Do León’s parodies represent an apology for racism among Peru’s upper classes? Or does la China embody a not-so-subtle denunciation of this deep-seated social ill? Neither, claims León in the anthology’s introduction. "I don’t promote racism, of course," he writes, "but if I wanted to campaign against this terrible phenomenon, I would not spend my time writing la China Tudela … " Although a serious reading of la China’s rantings suggests that León is satirizing, not praising, the upper classes, his critics don’t let him escape so easily. Social sciences professor Gonzalo Portocarrero of Lima’s Catholic University has argued that León’s columns only sanitize racism by making it amusing; readers laugh and become "(in)voluntary accomplices" of la China’s prejudice.

Although one might have expected la China to dismiss her critics as so many miserable resentidos, she eventually adapted her rhetoric to a more sensitive audience, thus coining a now famous bit of slang. " … today it is so politically incorrect to say cholo," reasoned la China, "well then, we’ll have to call them niupe, as in ‘New Peru’ — great, isn’t it?"

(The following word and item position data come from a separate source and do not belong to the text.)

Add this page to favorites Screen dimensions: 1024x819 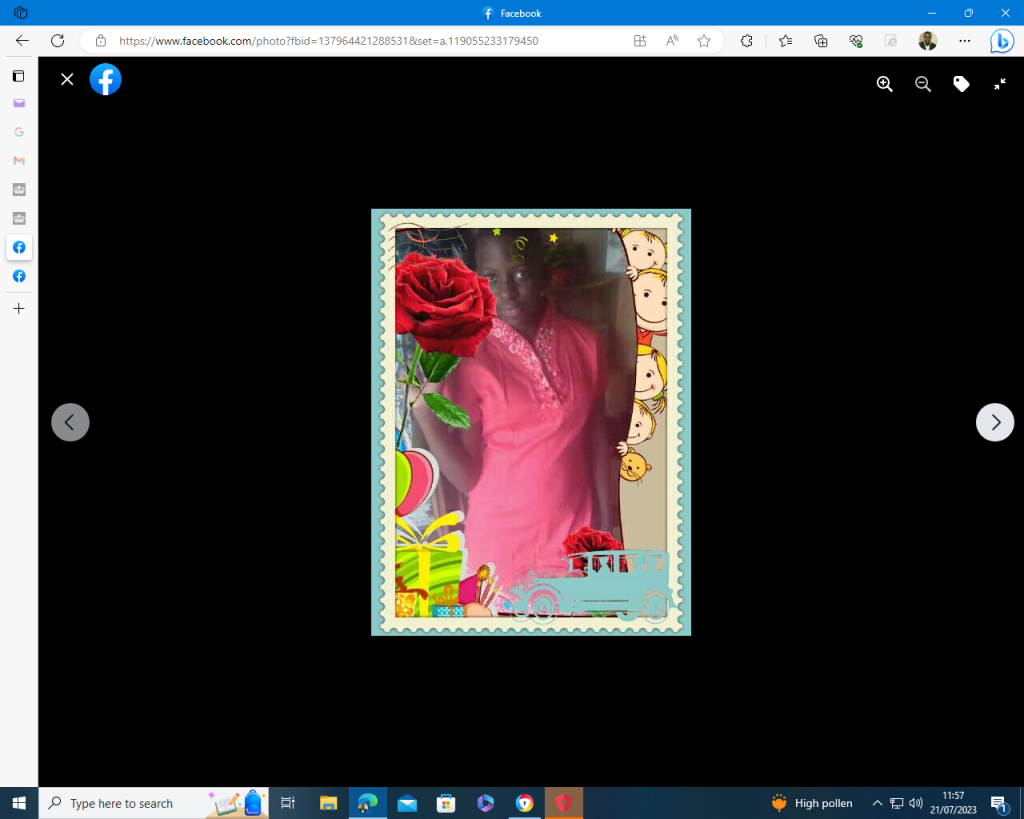704,41
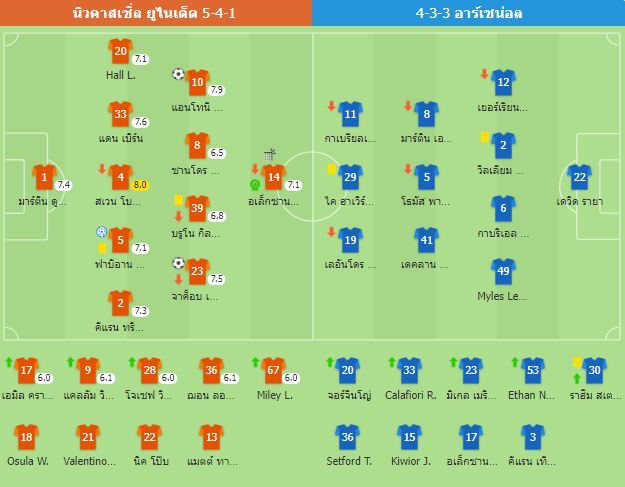Select bench player Kiwior J. number 15
Image resolution: width=625 pixels, height=487 pixels.
409,437
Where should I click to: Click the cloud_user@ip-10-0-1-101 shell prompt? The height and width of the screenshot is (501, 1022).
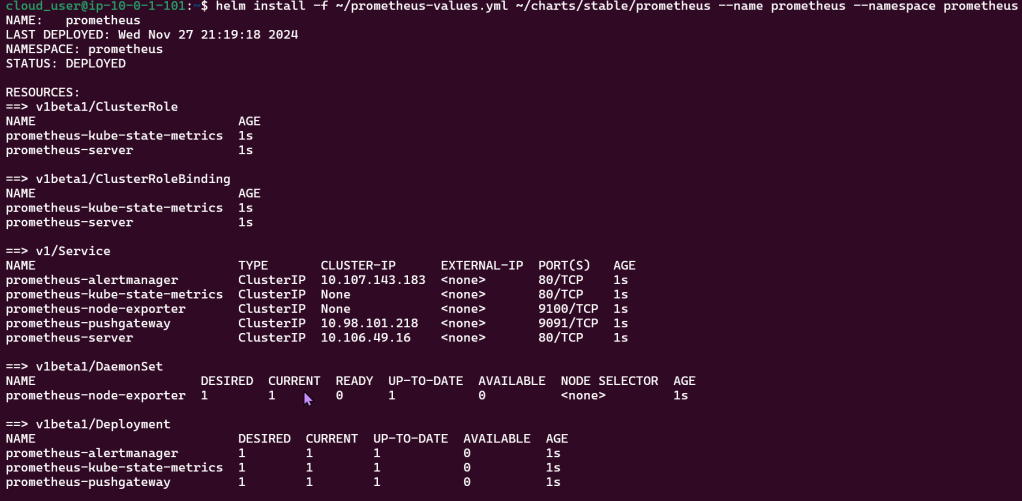(x=97, y=6)
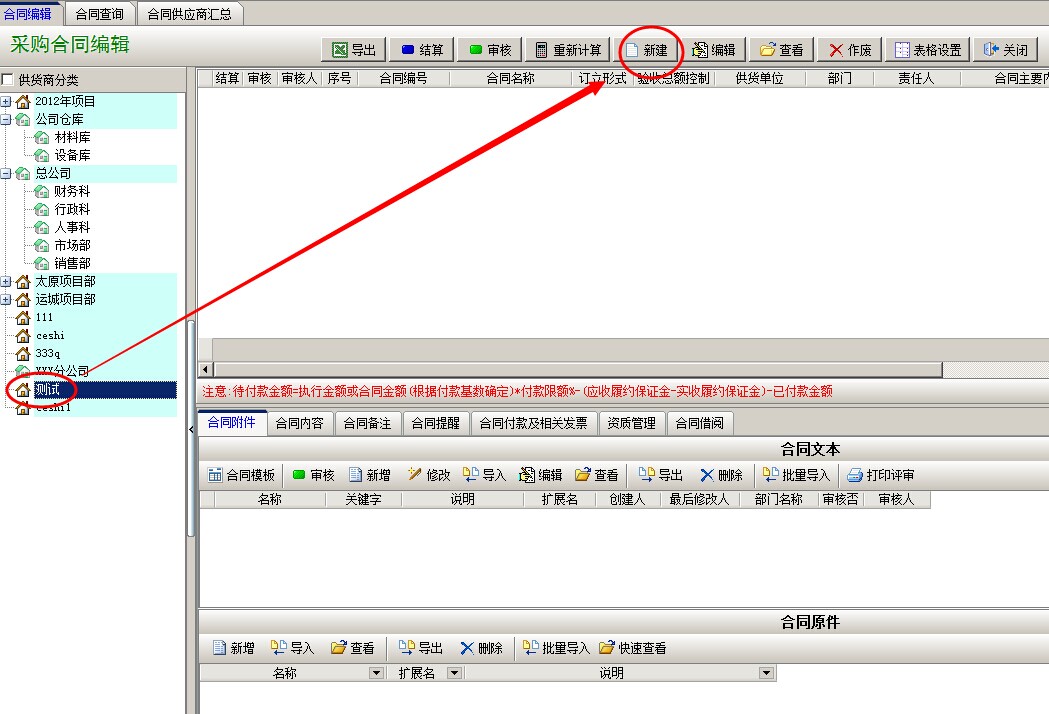This screenshot has width=1049, height=714.
Task: Expand the 太原项目部 tree node
Action: point(7,282)
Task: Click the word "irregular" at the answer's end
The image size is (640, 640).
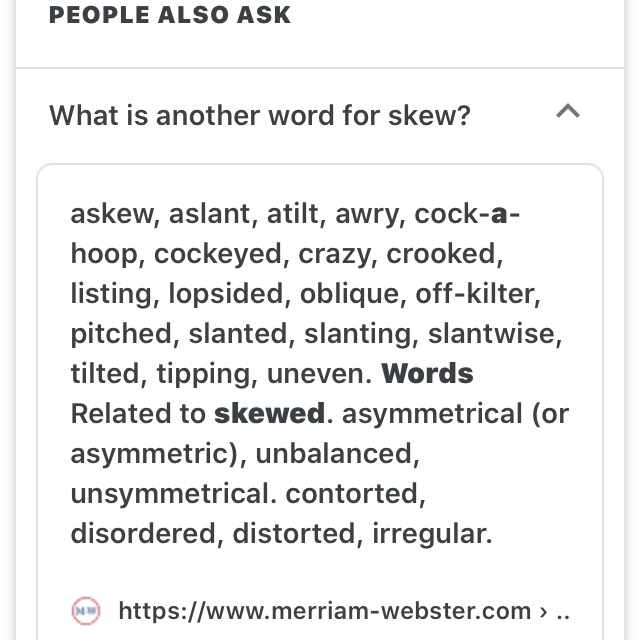Action: [429, 533]
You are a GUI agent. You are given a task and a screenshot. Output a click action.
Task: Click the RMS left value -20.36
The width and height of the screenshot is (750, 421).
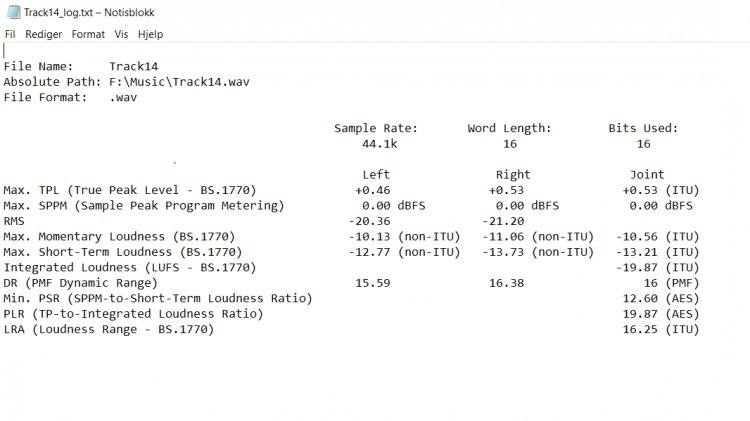tap(369, 221)
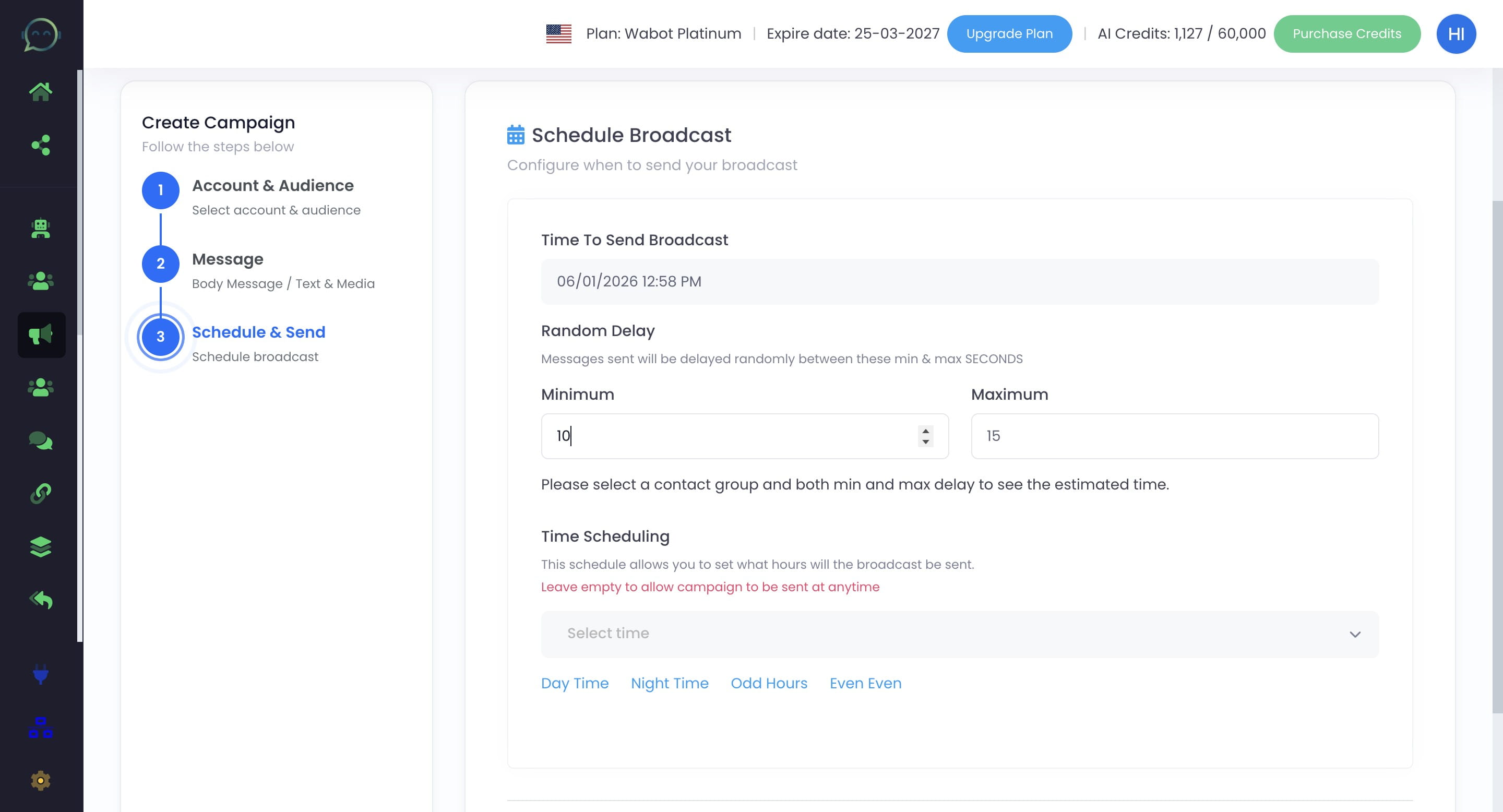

The term niupe is noteworthy for more than its bilingual snobbery. By referring to the impoverished classes as the "New Peru," la China grudgingly acknowledges that the Peru she longs for — the colonial country where young women from "known families" always won the national beauty pageants and where the only cholos on international flights were those mixing her drinks in the first-class cabin — is slipping away. For this loss, she blames Peru’s integration into the global marketplace during the last decade, which has empowered the niupes and enabled them to participate more fully in the country’s economic life. Now, whenever she and her GCU girlfriends embark on business ventures, la China finds they must partner with, or at least market to, an increasingly savvy and mobile lower class. La China recently confided that "I think I was a happy woman until globalization … . It’s that everything, as silly as it sounds, kept a certain order."

Peru’s old order is certainly not crumbling; the GCU still control the country’s economy. (The richest fifth of households account for more than 50 percent of Peru’s annual income; the poorest fifth earn less than 5 percent.) But there are signs of change, particularly in the volatile political arena. Disenchantment with Peru’s traditional political parties led to the 1990 election of Alberto Fujimori, an unknown university professor of Japanese descent, as president. Recent presidential candidates hailing from Peru’s elite — novelist Mario Vargas Llosa and former United Nations Secretary-General Javier Pérez de Cuellar — have been unable to defeat Fujimori. By contrast, Alejandro Toledo, an economist with unmistakably indigenous features whom the lower class embraced as "Choledo," enjoyed relative success in his 2000 presidential run. He battled Fujimori in a controversial campaign marred by credible accusations of fraud against the eventually victorious incumbent. Toledo took full political advantage of his ethnicity, billing a major anti-Fujimori rally as a gathering of Peruvians from the "Four Suyos" (the four regions of the ancient Incan Empire). Now that Fujimori is stepping down and calling for new elections, Toledo has optimistically declared that he is "prepared to govern." A few years ago, a cholo president was unthinkable; now, several longtime presidential hopefuls simply seem too white — too GCU — to contend.

The history of León’s book itself offers a telling instance of niupe ingenuity. In its first month of publication, La China Tudela reached Peru’s bestseller list, but then sales plummeted. León discovered that street vendors had illegally reprinted the book — "a horrible, pirated edition," he described. And to whom were they peddling these bootleg copies? None other than the GCU summering in Peru’s southern beach towns. Perhaps la China would find some consolation in that, even in this New Peru where cholitos may soon govern the elites, at least she can still find some decent summer reading.

Carlos Lozada is a deputy national editor at the Washington Post.